TEL AVIV – Evacuating Jewish settlements in the West Bank would pose an “immediate existential threat” to Israel, according to a memo sent by the office of Prime Minister Benjamin Netanyahu to Likud Knesset members on Sunday.
“There can be no realistic Israeli-Palestinian peace accord in which the Judea and Samaria Jewish communities are evacuated. These are established communities in which hundreds of thousands of Israelis live,” The Times of Israel, which obtained a copy of the memo, cites it as saying.
“Relinquishing these territories would not only constitute a historic injustice; such a move would create an immediate existential threat to the Jewish state since Judea and Samaria border central Israeli cities,” it says, referencing the biblical term for the West Bank.
Jewish West Bank settlements “constitute an integral part of the Jewish homeland and Jewish identity,” the memo reads, adding:
The territories are steeped in Jewish history, dotted with Jewish archaeological sites and constitute an integral part of the Jewish homeland and Jewish identity. Jews lived in these territories for centuries.
The Torah unfolds in the mountainous territories in which our forefathers and foremothers trekked, legendary Jewish kings ruled and biblical figures prophesied. The word ‘Jew’ itself originates with the Israelite kingdom of Judah, now referred to as Judea.
The memo noted the annexation plans would replace Israeli military rule over those areas with “Israeli law and civil administration in already existing Israeli communities in the territories so that those living there can be treated equally under the law like all Israelis.”
“Applying Israeli law will provide normalcy and stability to the hundreds of thousands of Jews living in Judea and Samaria. The argument against applying Israeli law implies that Jews would need to be treated as unequal or even uprooted from Judea and Samaria, thus ethnically cleansing the territories of Jews.”
Applying Israeli sovereignty to those areas would lead “to a realistic regional peace based upon facts on the ground,” the memo states.
The memo also praises the Trump administration’s peace plan for resolving the Israeli-Palestinian conflict, noting its “novel approach” in formulating a proposal that “is built on real-world facts instead of well-intentioned yet illusory concepts that may seem great in the abstract but have repeatedly failed to translate into progress.”

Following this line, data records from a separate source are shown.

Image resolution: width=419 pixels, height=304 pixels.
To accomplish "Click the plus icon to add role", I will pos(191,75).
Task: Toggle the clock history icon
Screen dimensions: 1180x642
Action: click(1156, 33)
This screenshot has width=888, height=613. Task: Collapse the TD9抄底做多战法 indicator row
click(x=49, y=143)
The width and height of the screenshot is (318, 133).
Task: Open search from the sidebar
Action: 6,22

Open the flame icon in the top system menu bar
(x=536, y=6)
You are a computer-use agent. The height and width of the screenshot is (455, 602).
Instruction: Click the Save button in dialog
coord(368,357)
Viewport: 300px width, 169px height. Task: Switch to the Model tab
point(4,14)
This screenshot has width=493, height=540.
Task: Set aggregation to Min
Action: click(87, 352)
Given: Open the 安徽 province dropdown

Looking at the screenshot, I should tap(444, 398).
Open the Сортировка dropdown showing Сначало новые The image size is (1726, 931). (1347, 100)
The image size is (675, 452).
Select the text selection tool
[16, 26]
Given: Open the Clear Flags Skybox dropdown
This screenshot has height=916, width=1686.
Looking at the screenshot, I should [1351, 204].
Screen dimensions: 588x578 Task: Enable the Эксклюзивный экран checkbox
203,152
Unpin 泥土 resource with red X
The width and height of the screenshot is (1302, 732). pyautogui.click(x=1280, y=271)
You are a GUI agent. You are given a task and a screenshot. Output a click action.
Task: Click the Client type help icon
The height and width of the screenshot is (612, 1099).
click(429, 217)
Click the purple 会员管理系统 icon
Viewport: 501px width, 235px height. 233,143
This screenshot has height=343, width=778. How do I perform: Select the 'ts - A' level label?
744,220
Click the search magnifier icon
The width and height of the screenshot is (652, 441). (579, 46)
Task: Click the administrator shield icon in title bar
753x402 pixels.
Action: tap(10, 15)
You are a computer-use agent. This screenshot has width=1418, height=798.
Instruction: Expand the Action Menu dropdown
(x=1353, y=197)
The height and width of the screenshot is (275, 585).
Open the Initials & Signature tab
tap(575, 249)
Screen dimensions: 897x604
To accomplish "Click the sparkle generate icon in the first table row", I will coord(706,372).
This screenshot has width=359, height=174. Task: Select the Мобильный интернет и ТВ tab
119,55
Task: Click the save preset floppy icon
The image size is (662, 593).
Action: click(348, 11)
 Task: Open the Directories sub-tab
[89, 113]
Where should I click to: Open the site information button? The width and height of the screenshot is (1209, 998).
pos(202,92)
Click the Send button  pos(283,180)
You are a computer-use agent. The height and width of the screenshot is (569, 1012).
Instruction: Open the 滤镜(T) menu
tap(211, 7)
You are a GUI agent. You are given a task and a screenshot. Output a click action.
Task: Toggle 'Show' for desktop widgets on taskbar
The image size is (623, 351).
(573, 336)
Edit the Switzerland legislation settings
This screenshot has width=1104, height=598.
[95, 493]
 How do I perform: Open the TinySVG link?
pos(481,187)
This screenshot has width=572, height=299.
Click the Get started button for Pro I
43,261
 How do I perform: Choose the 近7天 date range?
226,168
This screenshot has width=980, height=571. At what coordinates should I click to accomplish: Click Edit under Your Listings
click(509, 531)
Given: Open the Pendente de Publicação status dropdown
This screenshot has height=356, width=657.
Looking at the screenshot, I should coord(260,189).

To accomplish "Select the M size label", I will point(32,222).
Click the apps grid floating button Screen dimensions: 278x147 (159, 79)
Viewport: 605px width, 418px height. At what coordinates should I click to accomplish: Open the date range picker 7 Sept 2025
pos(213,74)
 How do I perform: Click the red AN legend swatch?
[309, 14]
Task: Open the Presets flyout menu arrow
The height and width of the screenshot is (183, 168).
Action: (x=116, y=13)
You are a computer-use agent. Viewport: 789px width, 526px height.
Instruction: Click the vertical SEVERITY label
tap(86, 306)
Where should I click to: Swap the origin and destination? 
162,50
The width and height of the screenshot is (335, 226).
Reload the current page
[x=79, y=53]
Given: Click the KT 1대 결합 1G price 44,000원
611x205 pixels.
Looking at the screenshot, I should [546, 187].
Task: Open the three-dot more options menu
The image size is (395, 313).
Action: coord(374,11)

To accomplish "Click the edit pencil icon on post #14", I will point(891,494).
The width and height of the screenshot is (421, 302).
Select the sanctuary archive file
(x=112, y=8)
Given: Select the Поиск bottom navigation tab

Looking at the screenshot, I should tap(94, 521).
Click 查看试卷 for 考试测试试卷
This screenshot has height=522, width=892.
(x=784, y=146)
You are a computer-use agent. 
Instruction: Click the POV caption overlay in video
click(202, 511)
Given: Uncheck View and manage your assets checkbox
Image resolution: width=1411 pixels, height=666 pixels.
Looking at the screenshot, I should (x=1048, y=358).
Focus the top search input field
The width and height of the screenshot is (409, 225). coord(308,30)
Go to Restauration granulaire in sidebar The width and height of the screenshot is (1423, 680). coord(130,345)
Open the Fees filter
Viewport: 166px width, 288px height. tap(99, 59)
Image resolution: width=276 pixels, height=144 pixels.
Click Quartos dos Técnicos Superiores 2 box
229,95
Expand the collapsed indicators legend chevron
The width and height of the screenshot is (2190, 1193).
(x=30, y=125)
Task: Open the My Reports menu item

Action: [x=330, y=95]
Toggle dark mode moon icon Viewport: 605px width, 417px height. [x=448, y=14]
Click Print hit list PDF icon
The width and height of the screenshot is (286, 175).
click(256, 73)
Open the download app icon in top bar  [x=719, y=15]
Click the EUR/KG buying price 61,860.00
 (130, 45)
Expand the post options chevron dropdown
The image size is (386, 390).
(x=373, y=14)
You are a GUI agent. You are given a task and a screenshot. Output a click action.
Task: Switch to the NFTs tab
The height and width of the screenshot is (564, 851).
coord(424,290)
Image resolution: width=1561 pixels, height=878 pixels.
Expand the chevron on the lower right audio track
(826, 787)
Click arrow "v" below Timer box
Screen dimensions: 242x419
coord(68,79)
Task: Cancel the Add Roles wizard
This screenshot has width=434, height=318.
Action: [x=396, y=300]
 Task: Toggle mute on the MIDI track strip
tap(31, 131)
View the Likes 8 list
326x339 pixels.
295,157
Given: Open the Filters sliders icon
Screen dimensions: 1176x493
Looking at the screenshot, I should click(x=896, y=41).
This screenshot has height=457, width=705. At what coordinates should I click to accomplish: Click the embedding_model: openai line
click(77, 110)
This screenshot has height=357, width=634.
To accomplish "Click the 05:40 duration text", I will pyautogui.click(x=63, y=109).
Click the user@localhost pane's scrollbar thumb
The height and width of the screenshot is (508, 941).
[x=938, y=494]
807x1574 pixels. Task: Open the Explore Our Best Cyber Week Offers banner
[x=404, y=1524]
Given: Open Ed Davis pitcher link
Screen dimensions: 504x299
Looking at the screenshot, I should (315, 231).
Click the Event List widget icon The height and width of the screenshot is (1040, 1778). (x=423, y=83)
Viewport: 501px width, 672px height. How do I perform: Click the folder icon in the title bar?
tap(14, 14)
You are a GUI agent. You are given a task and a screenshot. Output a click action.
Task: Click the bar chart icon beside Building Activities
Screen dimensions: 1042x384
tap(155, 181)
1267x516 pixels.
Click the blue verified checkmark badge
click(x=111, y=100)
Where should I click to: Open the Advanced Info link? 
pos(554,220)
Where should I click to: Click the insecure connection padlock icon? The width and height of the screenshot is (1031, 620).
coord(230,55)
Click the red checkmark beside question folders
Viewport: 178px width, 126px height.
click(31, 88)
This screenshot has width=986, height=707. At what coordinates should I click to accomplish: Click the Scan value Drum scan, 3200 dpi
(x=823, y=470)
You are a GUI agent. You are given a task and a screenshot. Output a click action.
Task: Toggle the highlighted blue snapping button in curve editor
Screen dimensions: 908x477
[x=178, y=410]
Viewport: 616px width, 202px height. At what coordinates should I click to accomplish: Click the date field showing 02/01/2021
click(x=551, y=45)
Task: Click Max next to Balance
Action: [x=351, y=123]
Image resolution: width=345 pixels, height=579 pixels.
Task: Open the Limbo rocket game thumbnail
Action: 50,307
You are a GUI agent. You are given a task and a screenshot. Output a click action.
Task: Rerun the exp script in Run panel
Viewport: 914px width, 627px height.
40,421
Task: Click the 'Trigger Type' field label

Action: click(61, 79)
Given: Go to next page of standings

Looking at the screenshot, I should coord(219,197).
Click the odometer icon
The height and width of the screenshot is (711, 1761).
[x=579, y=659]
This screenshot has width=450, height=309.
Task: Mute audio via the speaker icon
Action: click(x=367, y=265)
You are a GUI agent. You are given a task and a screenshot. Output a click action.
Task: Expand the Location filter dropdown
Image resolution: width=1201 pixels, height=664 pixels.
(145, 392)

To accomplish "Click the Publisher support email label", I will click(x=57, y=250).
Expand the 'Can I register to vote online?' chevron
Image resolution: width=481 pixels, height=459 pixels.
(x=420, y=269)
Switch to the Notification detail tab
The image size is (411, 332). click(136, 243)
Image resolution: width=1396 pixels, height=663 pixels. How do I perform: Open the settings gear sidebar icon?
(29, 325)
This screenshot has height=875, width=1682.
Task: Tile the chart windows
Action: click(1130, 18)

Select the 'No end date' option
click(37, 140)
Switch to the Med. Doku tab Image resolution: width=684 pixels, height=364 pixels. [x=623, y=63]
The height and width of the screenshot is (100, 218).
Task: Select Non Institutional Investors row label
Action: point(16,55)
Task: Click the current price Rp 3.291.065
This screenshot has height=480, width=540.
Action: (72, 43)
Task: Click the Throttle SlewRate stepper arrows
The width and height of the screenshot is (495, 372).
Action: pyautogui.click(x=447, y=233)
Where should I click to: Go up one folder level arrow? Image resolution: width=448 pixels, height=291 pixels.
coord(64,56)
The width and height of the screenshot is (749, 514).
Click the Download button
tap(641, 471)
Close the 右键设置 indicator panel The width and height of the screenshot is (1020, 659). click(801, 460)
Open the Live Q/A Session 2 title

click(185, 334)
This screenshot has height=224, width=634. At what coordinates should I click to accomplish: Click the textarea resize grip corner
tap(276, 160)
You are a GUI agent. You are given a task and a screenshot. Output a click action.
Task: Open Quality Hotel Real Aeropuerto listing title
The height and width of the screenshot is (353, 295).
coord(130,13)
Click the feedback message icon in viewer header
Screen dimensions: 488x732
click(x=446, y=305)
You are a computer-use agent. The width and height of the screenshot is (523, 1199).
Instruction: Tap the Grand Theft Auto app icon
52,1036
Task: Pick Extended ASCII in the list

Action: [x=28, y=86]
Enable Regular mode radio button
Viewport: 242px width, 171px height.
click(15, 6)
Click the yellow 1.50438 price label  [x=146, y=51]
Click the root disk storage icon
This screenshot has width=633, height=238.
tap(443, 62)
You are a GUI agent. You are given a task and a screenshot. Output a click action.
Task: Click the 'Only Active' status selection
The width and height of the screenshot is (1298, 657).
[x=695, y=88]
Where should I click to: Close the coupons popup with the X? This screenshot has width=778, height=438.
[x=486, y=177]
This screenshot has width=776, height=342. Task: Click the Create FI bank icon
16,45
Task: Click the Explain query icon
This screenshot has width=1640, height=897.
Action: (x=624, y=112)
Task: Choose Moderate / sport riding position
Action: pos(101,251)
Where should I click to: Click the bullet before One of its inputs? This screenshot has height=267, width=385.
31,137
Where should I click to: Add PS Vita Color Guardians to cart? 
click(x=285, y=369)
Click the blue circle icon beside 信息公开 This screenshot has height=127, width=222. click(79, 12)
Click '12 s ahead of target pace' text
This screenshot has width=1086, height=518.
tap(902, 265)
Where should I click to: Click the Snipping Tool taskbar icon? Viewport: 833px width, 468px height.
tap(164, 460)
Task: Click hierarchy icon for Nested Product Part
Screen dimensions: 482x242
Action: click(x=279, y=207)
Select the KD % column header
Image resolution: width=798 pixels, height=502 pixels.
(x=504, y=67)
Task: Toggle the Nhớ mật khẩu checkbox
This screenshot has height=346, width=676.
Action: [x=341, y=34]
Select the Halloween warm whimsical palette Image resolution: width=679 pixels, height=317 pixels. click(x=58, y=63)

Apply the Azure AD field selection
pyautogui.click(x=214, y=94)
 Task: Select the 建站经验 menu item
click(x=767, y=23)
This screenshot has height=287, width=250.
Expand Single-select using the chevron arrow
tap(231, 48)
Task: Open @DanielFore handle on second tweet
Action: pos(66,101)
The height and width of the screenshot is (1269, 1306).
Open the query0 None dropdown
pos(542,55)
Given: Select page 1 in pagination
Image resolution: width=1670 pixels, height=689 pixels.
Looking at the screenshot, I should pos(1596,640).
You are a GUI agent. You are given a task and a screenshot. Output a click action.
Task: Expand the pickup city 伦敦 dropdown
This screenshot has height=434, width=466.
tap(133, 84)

In a Friday op-ed for the Washington Post, however, Israel’s Ambassador to Washington Ron Dermer expressly supported the notion of a Palestinian state, which Trump’s plan calls for. Dermor wrote:
The extension of Israeli sovereignty to certain territories in Judea and Samaria will not, as many critics suggest, destroy the two-state solution. But it will shatter the two-state illusion. And in doing so, it will open the door to a realistic two-state solution and get the peace process out of the cul-de-sac it has been stuck in for two decades.
According to the memo, the word “annexation” is a misnomer since it “connotes the forcible acquisition of one state’s territory by another state. Israel is doing no such thing,” the document asserts. “Israel has valid legal claims to the territories while no other state claims the area.”
According to the memo, the extension of Israel law would not change anything about the Palestinian Authority’s jurisdiction “in a single Palestinian neighborhood.”
“The Palestinian Authority will continue to maintain the same status in every Palestinian community and can initiate negotiations at any time based on the parameters established in the Trump plan,” it reads.